Le pire dans tout ça, c'est que les hommes ne sont même pas coupables de cette éducation, du moins pas directement. Ils ne font que reproduire des normes institutionnalisées, transmises par leurs pairs, leurs parents, la société et la pop culture. C'est bête, mais un garçon, en se rendant compte qu'un Chuck Bass représente l'idéal des filles qu'il côtoie, aura envie de lui ressembler, pour coller à cet idéal fantasmé.
Cependant, cette idée d'une certaine masculinité est remise en question, notamment grâce aux voix qui s'élèvent contre la toxicité de certains schémas mais aussi grâce aux différents mouvements féministes (plus ou moins modérés) qui mettent à mal l'idée ancestrale de la masculinité.
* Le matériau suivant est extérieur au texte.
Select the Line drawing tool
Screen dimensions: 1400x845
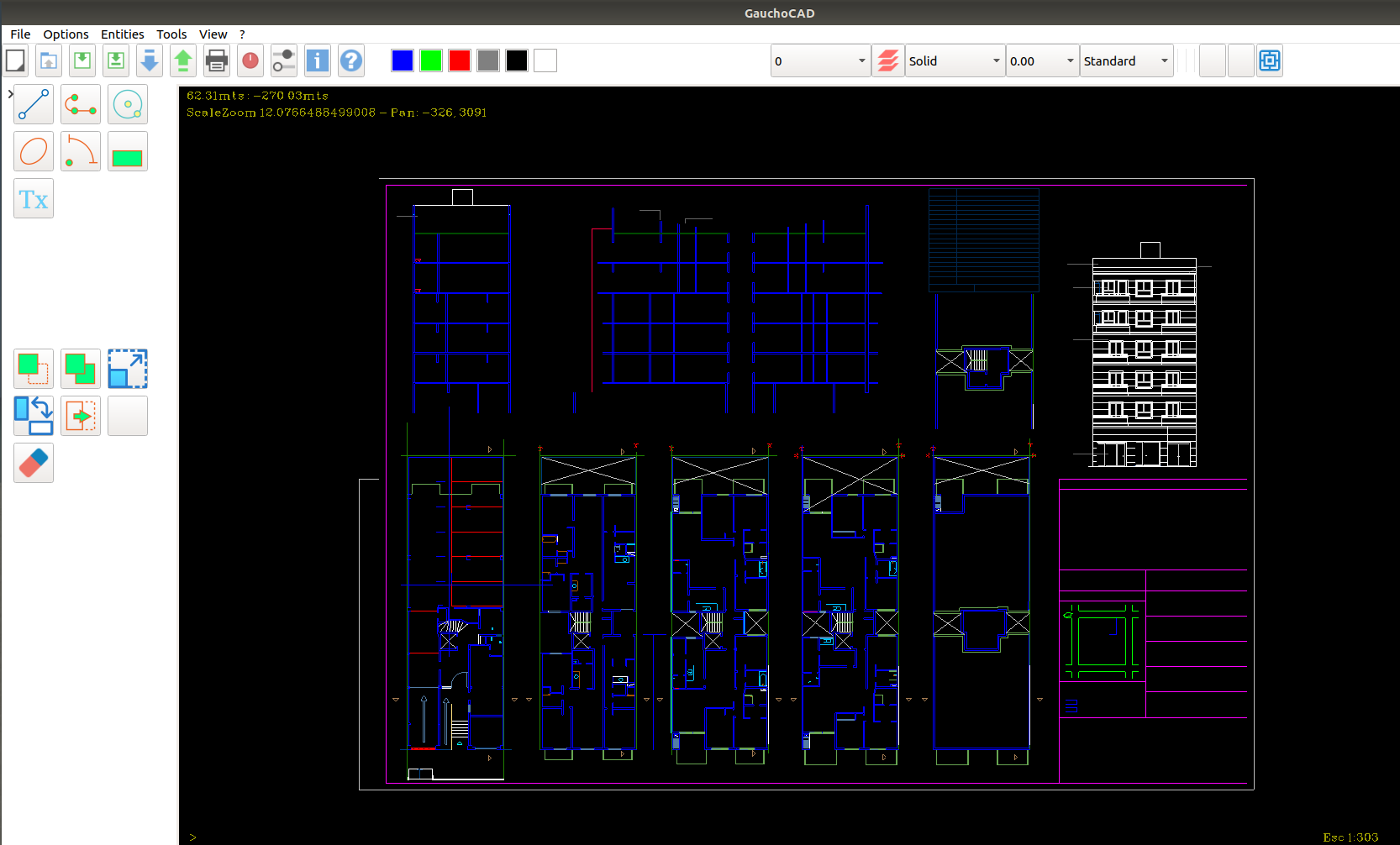[34, 105]
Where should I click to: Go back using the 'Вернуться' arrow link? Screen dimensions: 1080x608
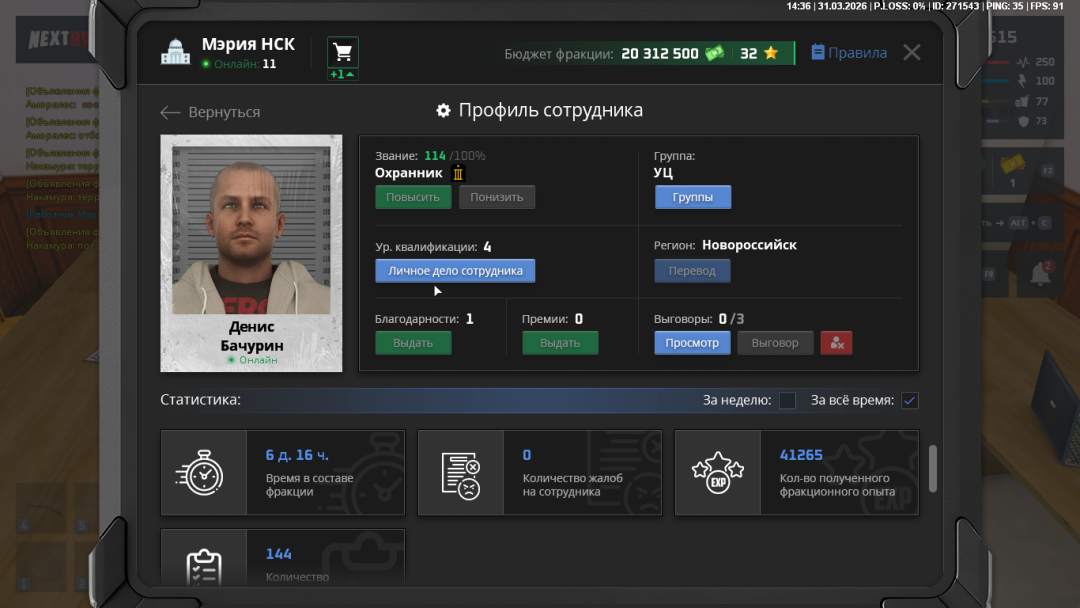point(210,113)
Car, si les femmes ont une pression évidente de la société, les hommes aussi. Plus d'un a dû être poussé, par leurs pairs ou la pression sociale, à faire des choses regrettables ou qui n'entraient pas dans leur idée de "l'homme". Le podcast Les Couilles sur la Table traite de cette idée de la masculinité normée, un poil toxique, qui gangrène nos esprits. Au fil des épisodes, Victoire Tuaillon et ses invités reviennent sur des stéréotypes masculins et déconstruisent, doucement mais sûrement, les idées reçues. Le but de toute cette démarche ? Tordre le cou aux habitudes et tendre vers un monde moins culpabilisateur et où (utopiquement) la manipulation n'aura plus sa place.
L'anti-mec toxique, a.k.a le Soft Boy, est-il en train de devenir le nouveau mec idéal ?
Heureusement, la tendance tend à s'inverser ces dernières années, toujours grâce à la pop culture et aux réseaux sociaux comme Tiktok, qui donnent de plus en plus de visibilité aux nouvelles formes de masculinité. Le nouveau rêve de belle-mère s'appelle le "soft boy", un anglicisme qui définit un homme doux, délicat et même, un poil féminin, selon nos standards actuels. Si cette nouvelle masculinité est fustigée par certains hommes, bien décidés à conserver par monts et par vaux l'image de l'homme dominant et puissant, cela ne lui empêche pas de gagner du terrain. Il n'y a qu'à voir le succès de la série Sex Education, le jeune Ottis n'a rien du quarterback macho qui faisait fondre les filles dans les séries type Euphoria ou Comme Cendrillon avec Hilary Duff.
Les nouvelles coqueluches des adolescent(e)s s'appellent Timothée Chalamet, Harry Styles, les BTS ou encore Cole Sprouse. Des hommes qui jouent avec les frontières des genres, qui se permettent toutes les folies vestimentaires, qui n'ont pas (plus) peur du regard des autres hommes et qui assument, haut et fort, être de gentils garçons. Ça change des bad boys institutionnels ou des rappeurs aux lignes violentes et misogynes. L'avènement de ces nouvelles têtes d'affiche prouve bel et bien que les choses sont en train d'évoluer, dans le bon sens. Que la toxicité pourrait, dans un futur proche, n'être réservée qu'aux sociopathes type Joe Golberg.
Bien sûr, on continuera de se délecter des séries de notre adolescence, mais on les regardera avec un nouvel œil et sans aucune nostalgie du temps d'avant, où tous les hommes de France et de Navarre étaient des Damon Salvatore wannabe ou de pâles copies de Christian Grey (la carte platinium en moins).